January 24, 2026 14 min read Aaron Dsilva

From MLOps to LLMOps: The Modern AI Infrastructure Stack

In 2020, you needed $100K in GPUs and 6 months. In 2025, you deploy production LLMs in 90 days with API calls. Everything about AI infrastructure changed.

AI MLOps LLMOps AI-infrastructure cloud-AI AWS Azure Google-Cloud AI-stack

Five years ago, deploying AI meant:

Buying $100K+ in GPU hardware
Hiring ML engineers to train custom models
Spending 6-12 months from idea to production
Building everything from scratch

Today, you can:

Call an API
Deploy in 90 days
Pay per token
Use pre-trained models that beat custom ones

The infrastructure stack flipped completely. What used to take PhDs and millions of dollars now takes developers and thousands of dollars.

Let me show you what changed, how the modern stack works, and what it means for your AI strategy.

The 2020 ML stack (what we’re leaving behind)
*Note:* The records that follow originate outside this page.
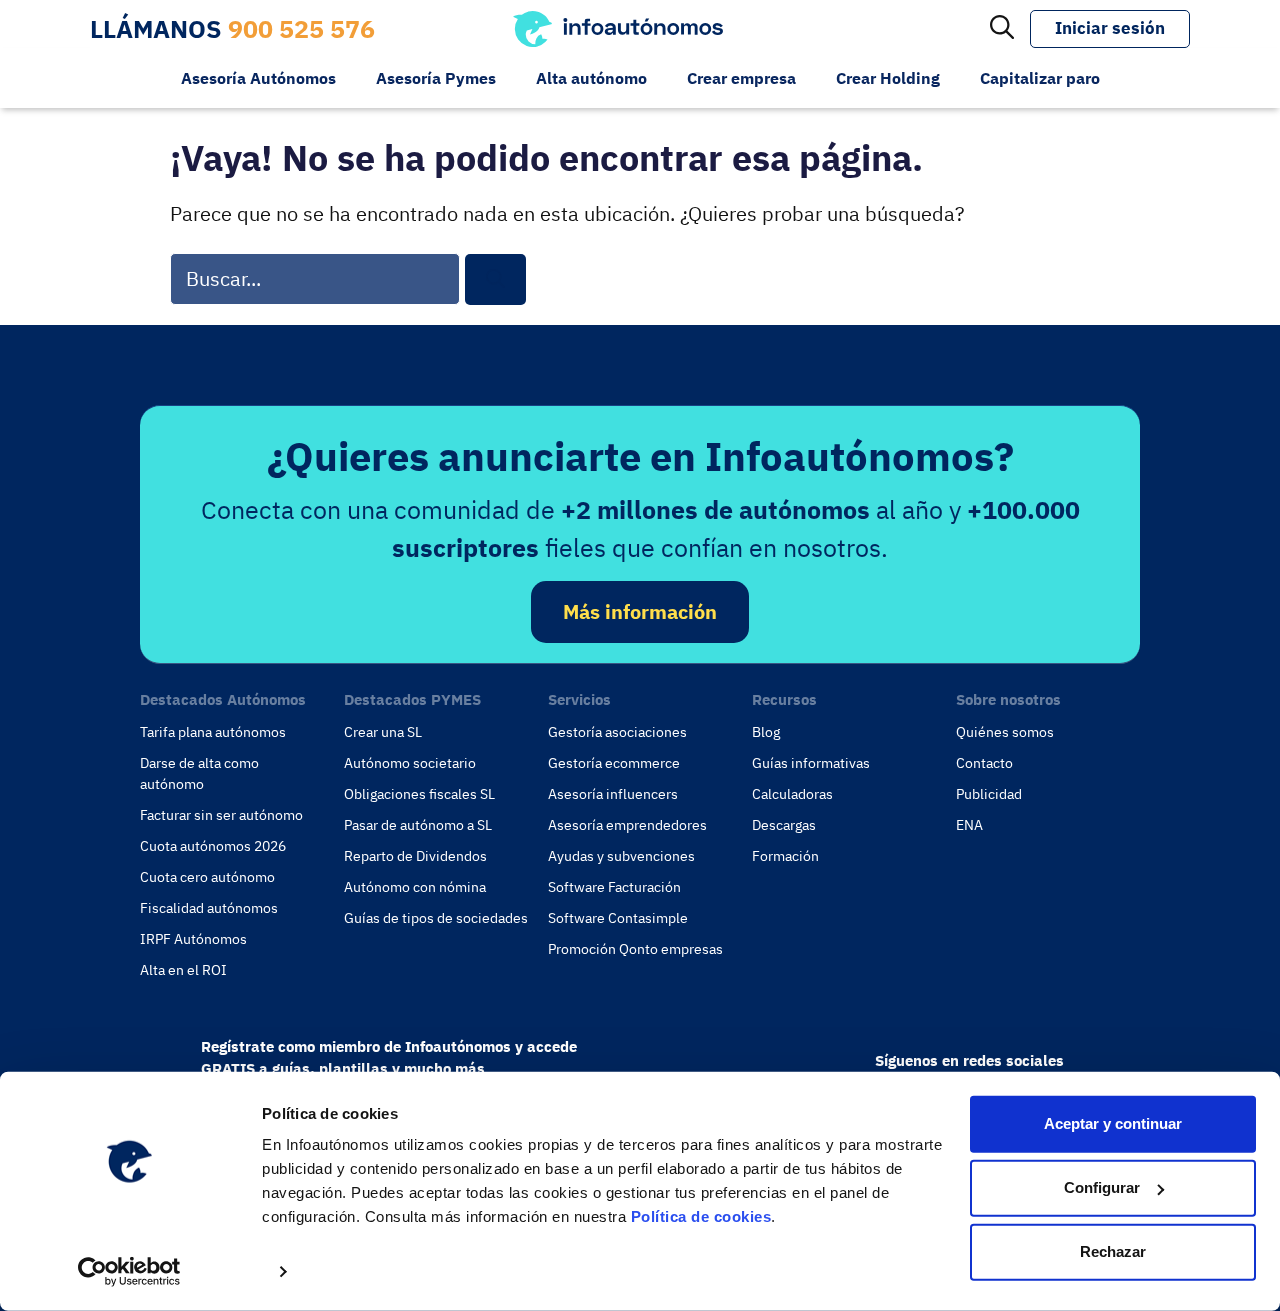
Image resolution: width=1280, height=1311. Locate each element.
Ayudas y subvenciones (621, 856)
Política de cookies (701, 1216)
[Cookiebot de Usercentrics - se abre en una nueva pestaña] (129, 1272)
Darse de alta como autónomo (199, 773)
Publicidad (989, 794)
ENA (969, 825)
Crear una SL (383, 732)
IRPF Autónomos (193, 939)
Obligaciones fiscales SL (419, 794)
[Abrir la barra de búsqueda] (1002, 29)
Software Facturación (614, 887)
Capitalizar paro (1040, 78)
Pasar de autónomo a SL (418, 825)
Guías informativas (811, 763)
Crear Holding (888, 78)
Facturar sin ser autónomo (221, 815)
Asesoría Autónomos (258, 78)
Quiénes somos (1005, 732)
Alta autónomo (591, 78)
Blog (766, 732)
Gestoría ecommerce (614, 763)
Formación (785, 856)
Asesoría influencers (613, 794)
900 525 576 (301, 28)
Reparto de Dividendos (415, 856)
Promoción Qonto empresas (635, 949)
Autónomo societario (410, 763)
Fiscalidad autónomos (209, 908)
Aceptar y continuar (1113, 1123)
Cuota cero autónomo (207, 877)
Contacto (984, 763)
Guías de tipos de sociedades (436, 918)
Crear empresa (741, 78)
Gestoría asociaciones (617, 732)
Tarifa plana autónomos (213, 732)
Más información (640, 611)
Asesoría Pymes (436, 78)
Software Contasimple (618, 918)
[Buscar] (495, 279)
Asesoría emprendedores (627, 825)
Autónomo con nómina (415, 887)
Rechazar (1113, 1251)
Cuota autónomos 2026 (213, 846)
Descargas (784, 825)
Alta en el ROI (183, 970)
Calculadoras (792, 794)
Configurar (1102, 1187)
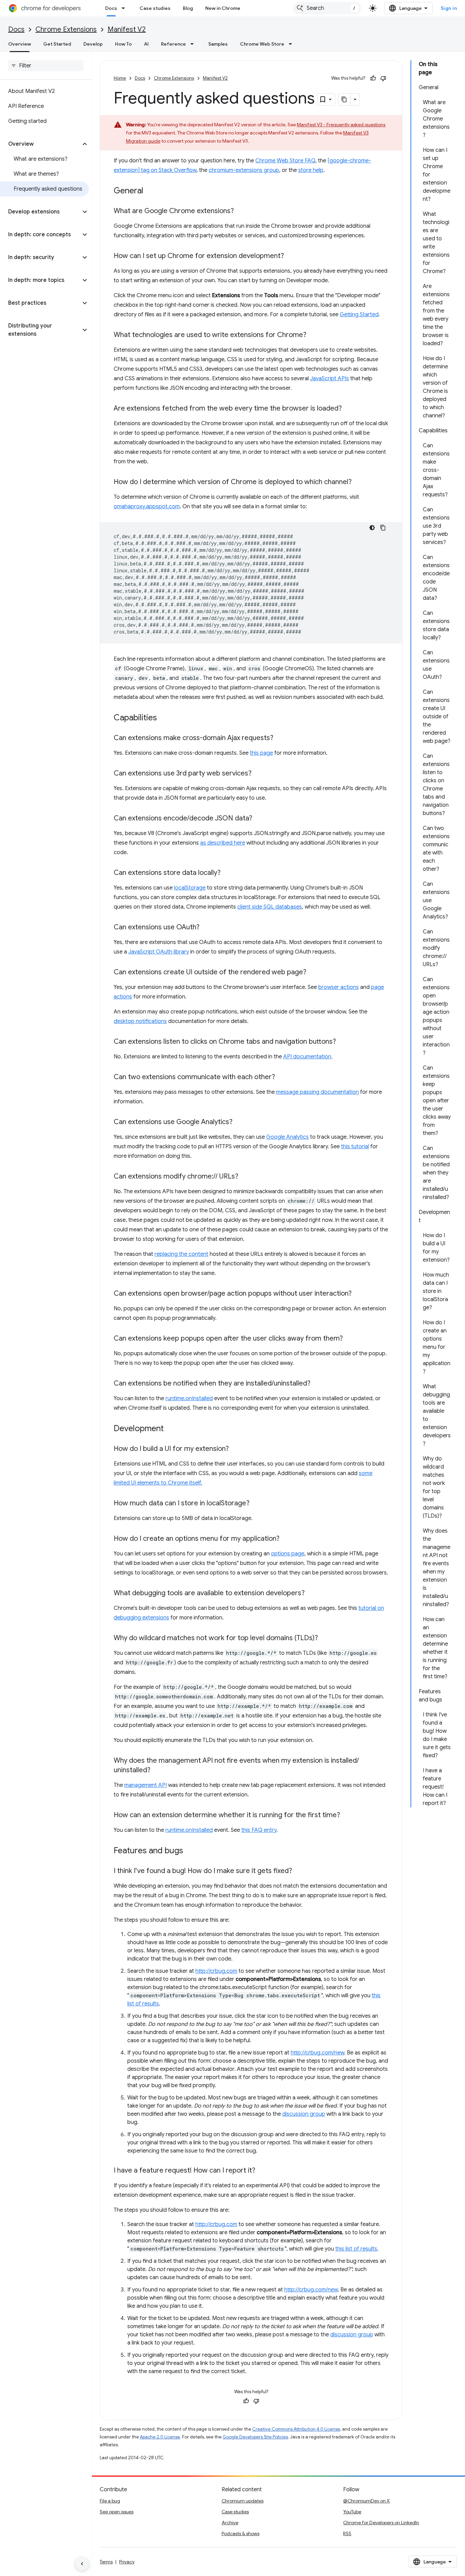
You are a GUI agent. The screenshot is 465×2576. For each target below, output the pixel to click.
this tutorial (355, 1146)
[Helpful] (373, 78)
Here’s what AI infrastructure looked like before the LLM revolution:

Infrastructure Layer:

On-premise GPUs ($50K-500K upfront)
Or AWS/GCP compute (expensive, complex to configure)
Specialized hardware knowledge required

Framework Layer:

TensorFlow (dominant but complex)
PyTorch (growing but immature)
Custom CUDA code for optimization

Model Layer:

Train your own models from scratch
Months of experimentation
Need large labeled datasets
Constant tuning and iteration

Data Layer:

Clean, structured, labeled data required
Data engineers spend 80% of time on prep
Dataset quality determines model quality

Application Layer:

Custom application code
Tight coupling between ML and app logic
Hard to maintain and update

This worked. But it was slow, expensive, and required specialized talent.

Then came the LLM era.

The 2025 LLM stack (what replaced it)

The modern AI infrastructure market hit $87.6B in 2025, projected to reach $197.6B by 2030.

Here’s the new stack:

Infrastructure Layer:

Cloud APIs (pay per token, not per server)
AWS Bedrock, Azure OpenAI, Google Vertex AI
No hardware to manage

Model Layer:

Pre-trained foundation models (GPT-4, Claude, Gemini, Llama)
Fine-tuning optional, not required
LoRA/QLoRA for efficient customization

Orchestration Layer (NEW):

LangChain, LlamaIndex for chaining LLM calls
Prompt management and versioning
Tool calling and function execution

Data Layer:

Unstructured data now usable (documents, code, conversations)
RAG (Retrieval Augmented Generation) instead of fine-tuning
Vector databases (Pinecone, Weaviate, Qdrant)

Application Layer:

AI-native apps (copilots, agents, chatbots)
Loose coupling via APIs
Faster iteration and deployment

The key shift: from training models to orchestrating them.

graph TB
    subgraph 2020["2020 ML Stack"]
        A1["On-Premise GPUs<br/>$50K-500K"] --> A2["TensorFlow/PyTorch<br/>Complex Setup"]
        A2 --> A3["Train Custom Models<br/>6-12 months"]
        A3 --> A4["Labeled Datasets<br/>80% prep time"]
        A4 --> A5["Custom Apps<br/>Tight coupling"]
    end

    subgraph 2025["2025 LLM Stack"]
        B1["Cloud APIs<br/>Pay per token"] --> B2["Foundation Models<br/>GPT-4, Claude, Gemini"]
        B2 --> B3["LangChain/LlamaIndex<br/>Orchestration"]
        B3 --> B4["RAG + Vector DBs<br/>Unstructured data"]
        B4 --> B5["AI-Native Apps<br/>90 days to prod"]
    end

    style 2020 fill:#FFCDD2
    style 2025 fill:#C8E6C9

Why everything changed: the pre-training paradigm

The fundamental insight that broke everything: pre-train on massive data, then adapt for specific tasks.

2020 approach:

Start with small model
Train on your specific dataset
Optimize for your use case
Deploy

2025 approach:

Start with massive pre-trained model
Add your context via prompts or RAG
Fine-tune only if needed
Deploy in days

The economics flipped:

Metric	2020 Custom Model	2025 Pre-trained LLM
Time to deploy	6-12 months	30-90 days
Upfront cost	$100K-1M	$1K-50K
Ongoing cost	$10K/month (infra)	$500-5K/month (API)
Team size	3-5 ML engineers	1-2 developers
Data requirements	100K+ labeled examples	Few-shot examples

This is why 47% of GenAI projects reach production vs 25% for traditional ML projects.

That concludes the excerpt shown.